Gay Mafia

The Gay Mafia or Velvet Mafia is a term that is pejorative when used to describe the amalgamation of gay rights groups in politics and the media. The "Gay Mafia" and "Velvet Mafia" are typically associated with the upper echelons of the fashion and entertainment industries, and the terms are also used humorously by gay people themselves. The term was widely used in the 1980s and 1990s, and could often be seen in the pages of the New York Post. The term was also used by the British newspaper, The Sun, in 1998 in response to what it claimed was an over-representation of gay people in the Labour British Cabinet.[1] "Lavender Mafia" has been used to describe perceived homosexual elements within the Catholic church. In Britain, LGBT people associate Gay mafia with the Pink pound, and the business interests associated with the commercialisation of the gay sub-culture in major urban areas.[2]

Contents

Origin of the term

An early use of the term was when the English critic Kenneth Tynan proposed an article to Playboy editor A.C. Spectorsky in late 1967 on the "Homosexual Mafia" in the arts.[3] Spectorsky declined, although he admitted that "culture hounds were paying homage to faggotismo as they have never done before". Playboy would run a panel on homosexual issues in April 1971.

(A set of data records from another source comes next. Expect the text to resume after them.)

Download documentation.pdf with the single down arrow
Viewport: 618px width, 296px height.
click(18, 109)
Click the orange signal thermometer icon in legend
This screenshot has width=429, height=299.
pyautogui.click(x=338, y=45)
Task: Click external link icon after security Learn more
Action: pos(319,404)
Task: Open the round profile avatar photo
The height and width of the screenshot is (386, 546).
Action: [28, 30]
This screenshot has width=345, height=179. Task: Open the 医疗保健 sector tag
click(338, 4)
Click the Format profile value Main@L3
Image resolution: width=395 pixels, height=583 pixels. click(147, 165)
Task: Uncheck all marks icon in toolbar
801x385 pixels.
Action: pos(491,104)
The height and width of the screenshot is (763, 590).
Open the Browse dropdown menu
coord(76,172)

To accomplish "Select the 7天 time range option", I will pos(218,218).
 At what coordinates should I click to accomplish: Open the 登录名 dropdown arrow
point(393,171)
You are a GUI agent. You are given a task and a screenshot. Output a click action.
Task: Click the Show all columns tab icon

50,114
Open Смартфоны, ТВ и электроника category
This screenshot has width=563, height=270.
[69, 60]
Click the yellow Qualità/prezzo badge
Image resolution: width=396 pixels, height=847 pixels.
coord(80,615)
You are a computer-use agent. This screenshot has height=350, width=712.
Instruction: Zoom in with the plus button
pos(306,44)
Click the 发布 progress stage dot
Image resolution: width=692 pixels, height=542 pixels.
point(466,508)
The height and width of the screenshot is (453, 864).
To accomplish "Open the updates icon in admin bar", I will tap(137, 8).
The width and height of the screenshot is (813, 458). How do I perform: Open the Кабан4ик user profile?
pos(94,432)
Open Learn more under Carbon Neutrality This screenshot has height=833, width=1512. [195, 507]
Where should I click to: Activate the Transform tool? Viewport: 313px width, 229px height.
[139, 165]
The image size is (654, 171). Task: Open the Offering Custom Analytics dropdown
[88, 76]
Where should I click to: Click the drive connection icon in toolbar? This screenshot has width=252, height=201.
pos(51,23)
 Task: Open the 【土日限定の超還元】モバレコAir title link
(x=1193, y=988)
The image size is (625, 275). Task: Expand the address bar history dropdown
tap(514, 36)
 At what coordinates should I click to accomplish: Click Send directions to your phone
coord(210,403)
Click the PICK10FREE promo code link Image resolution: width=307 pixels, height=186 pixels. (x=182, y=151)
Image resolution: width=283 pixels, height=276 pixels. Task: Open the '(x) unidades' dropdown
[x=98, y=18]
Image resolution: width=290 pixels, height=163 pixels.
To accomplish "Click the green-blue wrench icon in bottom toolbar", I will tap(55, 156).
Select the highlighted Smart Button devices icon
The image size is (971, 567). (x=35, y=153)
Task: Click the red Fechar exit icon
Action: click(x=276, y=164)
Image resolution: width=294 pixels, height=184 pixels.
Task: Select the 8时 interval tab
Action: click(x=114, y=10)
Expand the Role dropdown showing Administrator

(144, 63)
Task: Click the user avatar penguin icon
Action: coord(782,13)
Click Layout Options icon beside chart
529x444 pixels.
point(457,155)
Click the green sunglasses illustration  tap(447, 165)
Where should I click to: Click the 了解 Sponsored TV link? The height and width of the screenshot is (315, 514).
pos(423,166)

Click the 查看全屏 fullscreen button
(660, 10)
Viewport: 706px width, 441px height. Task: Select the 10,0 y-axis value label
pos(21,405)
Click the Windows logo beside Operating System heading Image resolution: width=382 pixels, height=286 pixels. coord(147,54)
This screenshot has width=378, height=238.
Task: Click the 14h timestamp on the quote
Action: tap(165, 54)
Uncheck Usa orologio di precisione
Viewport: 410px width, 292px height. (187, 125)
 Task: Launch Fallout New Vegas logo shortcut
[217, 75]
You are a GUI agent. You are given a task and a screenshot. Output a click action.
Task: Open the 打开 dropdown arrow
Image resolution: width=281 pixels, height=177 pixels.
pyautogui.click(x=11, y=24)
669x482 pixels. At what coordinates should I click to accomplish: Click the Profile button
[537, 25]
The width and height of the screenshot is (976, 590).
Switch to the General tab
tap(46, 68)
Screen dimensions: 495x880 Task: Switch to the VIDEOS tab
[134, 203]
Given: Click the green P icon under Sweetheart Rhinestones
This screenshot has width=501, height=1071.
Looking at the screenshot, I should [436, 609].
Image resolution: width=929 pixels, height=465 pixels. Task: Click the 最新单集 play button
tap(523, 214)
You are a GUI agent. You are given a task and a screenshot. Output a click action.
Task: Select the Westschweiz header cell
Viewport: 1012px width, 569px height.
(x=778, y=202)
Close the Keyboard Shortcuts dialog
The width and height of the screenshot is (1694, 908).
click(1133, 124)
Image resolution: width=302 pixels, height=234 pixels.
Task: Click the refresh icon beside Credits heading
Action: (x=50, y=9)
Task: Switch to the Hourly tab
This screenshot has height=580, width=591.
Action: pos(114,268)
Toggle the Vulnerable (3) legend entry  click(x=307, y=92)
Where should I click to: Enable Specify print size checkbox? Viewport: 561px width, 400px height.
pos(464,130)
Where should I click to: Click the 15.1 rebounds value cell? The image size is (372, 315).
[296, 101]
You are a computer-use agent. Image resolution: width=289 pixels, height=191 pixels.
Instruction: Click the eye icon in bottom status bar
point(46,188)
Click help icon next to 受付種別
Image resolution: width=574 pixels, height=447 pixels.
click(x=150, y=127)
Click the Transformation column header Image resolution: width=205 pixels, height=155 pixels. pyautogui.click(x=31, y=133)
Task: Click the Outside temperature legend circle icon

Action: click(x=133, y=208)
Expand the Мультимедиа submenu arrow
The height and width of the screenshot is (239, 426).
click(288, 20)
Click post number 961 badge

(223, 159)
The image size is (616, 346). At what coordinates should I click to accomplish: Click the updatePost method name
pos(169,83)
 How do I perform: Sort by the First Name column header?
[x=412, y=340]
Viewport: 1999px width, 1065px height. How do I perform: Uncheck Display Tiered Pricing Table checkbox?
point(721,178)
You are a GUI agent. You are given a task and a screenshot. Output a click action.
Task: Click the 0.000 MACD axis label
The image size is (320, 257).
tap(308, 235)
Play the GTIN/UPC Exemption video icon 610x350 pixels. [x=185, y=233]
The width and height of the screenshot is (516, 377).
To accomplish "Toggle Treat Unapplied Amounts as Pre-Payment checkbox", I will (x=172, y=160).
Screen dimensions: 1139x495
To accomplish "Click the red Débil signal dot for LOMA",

The term "Velvet Mafia" was first used in an article in the "Top of the Pop" column in the entertainment section of the Sunday New York Daily News in the 1970s by journalist Steven Gaines to describe the executives at the Robert Stigwood Organization, a British film and record company. The phrase was later used by the same writer in a roman à clef about Studio 54 called The Club in reference to the influential gay crowd that became the club's habitués. This "mafia" included Calvin Klein, Truman Capote, Halston and Andy Warhol. The term was tongue-in-cheek, describing a powerful social clique, not some truly devious alliance ruling either an industry or politics.

Gradually, velvet came to be replaced with gay. The term may have gained wider social prominence after it was used in a 1995 Spy article and a 2002 Vanity Fair article.[4]

Gay Mafia in popular culture

In one episode of the Emmy Award-winning British sitcom Absolutely Fabulous, main character Edina seconds her best friend Patsy's accusation of a "gay mafia" conspiracy to explain their professional failures.

An episode of television sitcom Will & Grace revolved around Jack McFarland's fear of the Gay Mafia, with singer Elton John as its boss.[5]

References to the Gay Mafia appeared at least three times in the animated series The Simpsons. In the Emmy award-winning episode "Three Gays of the Condo", Homer Simpson refers to his two gay roommates as the "Velvet Mafia" to his wife Marge when they make him margaritas and his subsequent drunkenness causes him to be late for the reconciliation dinner planned by his wife. In the episode "Jaws Wired Shut", there is a float during the gay pride parade titled "The Velvet Mafia", presenting them as a gay parody of a stereotypical Italian mafia. In another episode entitled "Bonfire of the Manatees" Homer mistakes the Springfield Mafia, led by Fat Tony, for the Gay Mafia, thinking they wanted to make a gay porn movie in his house.

Lavender Mafia

The Lavender Mafia has been used as well as the gay mafia to refer to an informal network of homosexual executives in the entertainment industry.[5]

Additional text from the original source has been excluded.